■ **Goal of the exercise**
Please output the entries below from the line that contains "Viewport: 1487px width, 812px height." through the final line, reproduced exactly and alone.

Segment Open

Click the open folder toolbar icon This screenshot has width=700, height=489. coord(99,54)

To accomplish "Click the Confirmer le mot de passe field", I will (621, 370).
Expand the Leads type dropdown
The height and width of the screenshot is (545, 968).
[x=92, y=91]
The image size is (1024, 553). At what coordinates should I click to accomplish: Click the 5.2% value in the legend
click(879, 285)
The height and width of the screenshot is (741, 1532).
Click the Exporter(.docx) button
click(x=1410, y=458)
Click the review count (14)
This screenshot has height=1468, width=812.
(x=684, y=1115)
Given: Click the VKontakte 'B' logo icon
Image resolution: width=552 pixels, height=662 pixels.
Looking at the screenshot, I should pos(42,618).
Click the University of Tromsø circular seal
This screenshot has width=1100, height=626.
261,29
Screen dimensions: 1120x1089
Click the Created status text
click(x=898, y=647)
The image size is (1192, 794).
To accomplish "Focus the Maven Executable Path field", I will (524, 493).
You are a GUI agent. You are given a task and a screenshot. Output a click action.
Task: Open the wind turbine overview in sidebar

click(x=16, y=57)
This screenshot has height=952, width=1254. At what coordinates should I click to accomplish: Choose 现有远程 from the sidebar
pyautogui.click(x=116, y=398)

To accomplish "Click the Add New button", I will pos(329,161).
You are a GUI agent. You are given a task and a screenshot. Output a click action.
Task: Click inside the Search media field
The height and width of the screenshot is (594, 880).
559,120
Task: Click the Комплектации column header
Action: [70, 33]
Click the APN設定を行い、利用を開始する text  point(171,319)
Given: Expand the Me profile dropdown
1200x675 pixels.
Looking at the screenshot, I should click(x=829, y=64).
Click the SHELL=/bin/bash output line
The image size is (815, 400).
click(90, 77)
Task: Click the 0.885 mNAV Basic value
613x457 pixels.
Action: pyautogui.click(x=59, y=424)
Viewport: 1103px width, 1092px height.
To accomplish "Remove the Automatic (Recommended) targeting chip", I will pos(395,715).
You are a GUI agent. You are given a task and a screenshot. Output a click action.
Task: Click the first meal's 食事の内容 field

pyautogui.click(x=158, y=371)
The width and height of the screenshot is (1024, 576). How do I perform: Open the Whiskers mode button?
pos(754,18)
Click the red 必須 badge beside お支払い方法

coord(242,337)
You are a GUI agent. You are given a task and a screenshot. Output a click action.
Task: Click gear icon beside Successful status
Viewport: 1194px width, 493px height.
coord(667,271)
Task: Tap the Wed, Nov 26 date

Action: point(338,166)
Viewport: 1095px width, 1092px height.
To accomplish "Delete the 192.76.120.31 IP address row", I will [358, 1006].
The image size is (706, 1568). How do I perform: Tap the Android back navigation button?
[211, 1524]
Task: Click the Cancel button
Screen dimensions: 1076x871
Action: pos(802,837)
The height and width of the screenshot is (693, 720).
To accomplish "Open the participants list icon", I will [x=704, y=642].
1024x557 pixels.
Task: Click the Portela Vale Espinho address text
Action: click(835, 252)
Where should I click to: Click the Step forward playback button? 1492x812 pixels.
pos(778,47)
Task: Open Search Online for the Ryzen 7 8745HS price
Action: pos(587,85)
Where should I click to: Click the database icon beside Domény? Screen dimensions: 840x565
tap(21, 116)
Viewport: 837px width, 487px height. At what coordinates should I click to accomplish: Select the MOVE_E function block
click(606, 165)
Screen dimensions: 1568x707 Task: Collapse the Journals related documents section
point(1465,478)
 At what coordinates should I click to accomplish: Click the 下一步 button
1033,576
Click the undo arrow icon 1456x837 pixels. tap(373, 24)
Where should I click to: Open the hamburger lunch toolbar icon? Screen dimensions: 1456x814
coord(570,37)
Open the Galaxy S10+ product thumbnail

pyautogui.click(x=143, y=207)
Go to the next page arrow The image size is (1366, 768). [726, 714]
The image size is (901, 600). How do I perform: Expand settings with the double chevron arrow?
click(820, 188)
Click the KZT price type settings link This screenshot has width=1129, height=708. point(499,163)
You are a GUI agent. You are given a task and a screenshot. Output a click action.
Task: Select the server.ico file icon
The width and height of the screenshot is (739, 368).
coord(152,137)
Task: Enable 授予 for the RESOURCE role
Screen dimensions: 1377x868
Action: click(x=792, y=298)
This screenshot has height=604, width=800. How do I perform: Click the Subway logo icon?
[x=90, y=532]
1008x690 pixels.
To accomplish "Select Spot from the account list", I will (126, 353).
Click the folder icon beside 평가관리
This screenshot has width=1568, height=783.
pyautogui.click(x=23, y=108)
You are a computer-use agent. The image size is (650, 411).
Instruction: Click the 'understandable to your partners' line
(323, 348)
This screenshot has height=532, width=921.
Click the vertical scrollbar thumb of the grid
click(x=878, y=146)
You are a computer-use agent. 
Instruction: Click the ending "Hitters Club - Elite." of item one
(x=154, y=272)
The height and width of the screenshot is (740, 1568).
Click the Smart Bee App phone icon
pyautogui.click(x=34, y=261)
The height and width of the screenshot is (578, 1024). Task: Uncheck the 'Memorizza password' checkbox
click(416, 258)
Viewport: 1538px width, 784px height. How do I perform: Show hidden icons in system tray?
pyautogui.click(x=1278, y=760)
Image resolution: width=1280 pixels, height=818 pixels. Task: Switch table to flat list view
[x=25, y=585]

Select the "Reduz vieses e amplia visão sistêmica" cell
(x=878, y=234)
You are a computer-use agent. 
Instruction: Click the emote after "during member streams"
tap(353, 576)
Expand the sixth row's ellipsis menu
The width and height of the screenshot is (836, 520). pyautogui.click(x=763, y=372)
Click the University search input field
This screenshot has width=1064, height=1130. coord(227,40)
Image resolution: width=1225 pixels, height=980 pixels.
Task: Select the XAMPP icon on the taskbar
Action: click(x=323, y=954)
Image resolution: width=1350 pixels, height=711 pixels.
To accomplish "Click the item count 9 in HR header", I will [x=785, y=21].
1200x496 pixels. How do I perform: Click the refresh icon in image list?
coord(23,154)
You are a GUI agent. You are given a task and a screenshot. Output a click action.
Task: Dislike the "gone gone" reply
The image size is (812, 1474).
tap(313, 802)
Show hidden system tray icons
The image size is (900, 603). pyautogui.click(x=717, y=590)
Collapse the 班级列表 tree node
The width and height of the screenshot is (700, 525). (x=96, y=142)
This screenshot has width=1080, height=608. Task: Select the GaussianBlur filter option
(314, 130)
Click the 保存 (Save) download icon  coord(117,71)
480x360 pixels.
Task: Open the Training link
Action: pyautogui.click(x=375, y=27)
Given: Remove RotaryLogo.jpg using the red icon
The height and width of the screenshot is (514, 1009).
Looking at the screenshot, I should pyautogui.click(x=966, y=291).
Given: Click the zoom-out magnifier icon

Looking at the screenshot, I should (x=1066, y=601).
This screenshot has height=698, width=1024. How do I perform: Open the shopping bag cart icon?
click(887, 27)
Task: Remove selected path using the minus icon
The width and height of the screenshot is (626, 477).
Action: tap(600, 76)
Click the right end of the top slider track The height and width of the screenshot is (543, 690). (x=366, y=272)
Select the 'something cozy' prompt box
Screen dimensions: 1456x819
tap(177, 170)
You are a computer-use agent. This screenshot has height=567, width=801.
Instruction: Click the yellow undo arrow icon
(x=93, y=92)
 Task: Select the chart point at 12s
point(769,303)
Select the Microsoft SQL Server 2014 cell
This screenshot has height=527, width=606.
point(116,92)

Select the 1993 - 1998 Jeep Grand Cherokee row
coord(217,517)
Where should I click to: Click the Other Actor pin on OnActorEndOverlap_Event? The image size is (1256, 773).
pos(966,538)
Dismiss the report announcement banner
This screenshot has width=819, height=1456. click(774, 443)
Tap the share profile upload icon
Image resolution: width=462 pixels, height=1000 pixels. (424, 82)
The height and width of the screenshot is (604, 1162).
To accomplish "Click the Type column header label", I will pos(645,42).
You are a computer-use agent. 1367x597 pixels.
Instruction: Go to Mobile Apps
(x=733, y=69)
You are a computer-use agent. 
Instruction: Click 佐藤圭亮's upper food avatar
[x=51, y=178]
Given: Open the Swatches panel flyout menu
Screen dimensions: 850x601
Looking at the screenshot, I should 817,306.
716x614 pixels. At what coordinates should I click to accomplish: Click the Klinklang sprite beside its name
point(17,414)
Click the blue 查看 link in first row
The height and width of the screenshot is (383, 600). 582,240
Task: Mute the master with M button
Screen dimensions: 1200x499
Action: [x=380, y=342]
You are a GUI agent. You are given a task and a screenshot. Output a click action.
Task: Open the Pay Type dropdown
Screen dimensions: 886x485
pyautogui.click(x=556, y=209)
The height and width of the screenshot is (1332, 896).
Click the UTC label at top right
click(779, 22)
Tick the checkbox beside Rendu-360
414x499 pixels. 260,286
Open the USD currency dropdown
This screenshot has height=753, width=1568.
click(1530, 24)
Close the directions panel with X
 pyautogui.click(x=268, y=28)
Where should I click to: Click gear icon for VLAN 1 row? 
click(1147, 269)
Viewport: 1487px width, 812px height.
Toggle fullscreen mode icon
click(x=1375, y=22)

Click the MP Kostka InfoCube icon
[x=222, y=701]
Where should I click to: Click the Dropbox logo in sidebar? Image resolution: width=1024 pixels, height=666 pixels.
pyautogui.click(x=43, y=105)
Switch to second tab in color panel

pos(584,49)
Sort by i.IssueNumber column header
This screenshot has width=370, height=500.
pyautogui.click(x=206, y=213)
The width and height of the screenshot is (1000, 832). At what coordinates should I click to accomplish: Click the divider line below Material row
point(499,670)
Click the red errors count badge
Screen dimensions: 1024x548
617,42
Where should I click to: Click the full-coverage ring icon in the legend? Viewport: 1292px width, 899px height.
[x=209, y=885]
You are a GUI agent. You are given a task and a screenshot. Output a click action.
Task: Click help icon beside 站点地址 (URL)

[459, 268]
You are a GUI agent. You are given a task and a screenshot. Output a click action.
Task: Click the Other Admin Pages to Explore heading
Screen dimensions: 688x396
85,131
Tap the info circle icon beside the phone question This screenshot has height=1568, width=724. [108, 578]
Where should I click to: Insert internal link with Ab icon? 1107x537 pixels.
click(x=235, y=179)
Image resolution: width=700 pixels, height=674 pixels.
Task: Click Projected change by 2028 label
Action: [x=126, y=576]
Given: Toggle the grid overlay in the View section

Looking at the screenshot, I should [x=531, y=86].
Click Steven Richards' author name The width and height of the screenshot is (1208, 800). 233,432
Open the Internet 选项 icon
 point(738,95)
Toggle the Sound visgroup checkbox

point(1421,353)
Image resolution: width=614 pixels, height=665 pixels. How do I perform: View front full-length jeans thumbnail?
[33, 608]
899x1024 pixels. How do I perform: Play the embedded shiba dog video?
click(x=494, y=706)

Segment Closed

■ **Task answer**
Viewport: 1487px width, 812px height.
Toggle fullscreen mode icon
click(x=1375, y=22)

Click the MP Kostka InfoCube icon
[x=222, y=701]
Where should I click to: Click the Dropbox logo in sidebar? Image resolution: width=1024 pixels, height=666 pixels.
pyautogui.click(x=43, y=105)
Switch to second tab in color panel

pos(584,49)
Sort by i.IssueNumber column header
This screenshot has width=370, height=500.
pyautogui.click(x=206, y=213)
The width and height of the screenshot is (1000, 832). At what coordinates should I click to accomplish: Click the divider line below Material row
point(499,670)
Click the red errors count badge
Screen dimensions: 1024x548
617,42
Where should I click to: Click the full-coverage ring icon in the legend? Viewport: 1292px width, 899px height.
[x=209, y=885]
You are a GUI agent. You are given a task and a screenshot. Output a click action.
Task: Click help icon beside 站点地址 (URL)

[459, 268]
You are a GUI agent. You are given a task and a screenshot. Output a click action.
Task: Click the Other Admin Pages to Explore heading
Screen dimensions: 688x396
85,131
Tap the info circle icon beside the phone question This screenshot has height=1568, width=724. [108, 578]
Where should I click to: Insert internal link with Ab icon? 1107x537 pixels.
click(x=235, y=179)
Image resolution: width=700 pixels, height=674 pixels.
Task: Click Projected change by 2028 label
Action: [x=126, y=576]
Given: Toggle the grid overlay in the View section

Looking at the screenshot, I should [x=531, y=86].
Click Steven Richards' author name The width and height of the screenshot is (1208, 800). 233,432
Open the Internet 选项 icon
 point(738,95)
Toggle the Sound visgroup checkbox

point(1421,353)
Image resolution: width=614 pixels, height=665 pixels. How do I perform: View front full-length jeans thumbnail?
[33, 608]
899x1024 pixels. How do I perform: Play the embedded shiba dog video?
click(x=494, y=706)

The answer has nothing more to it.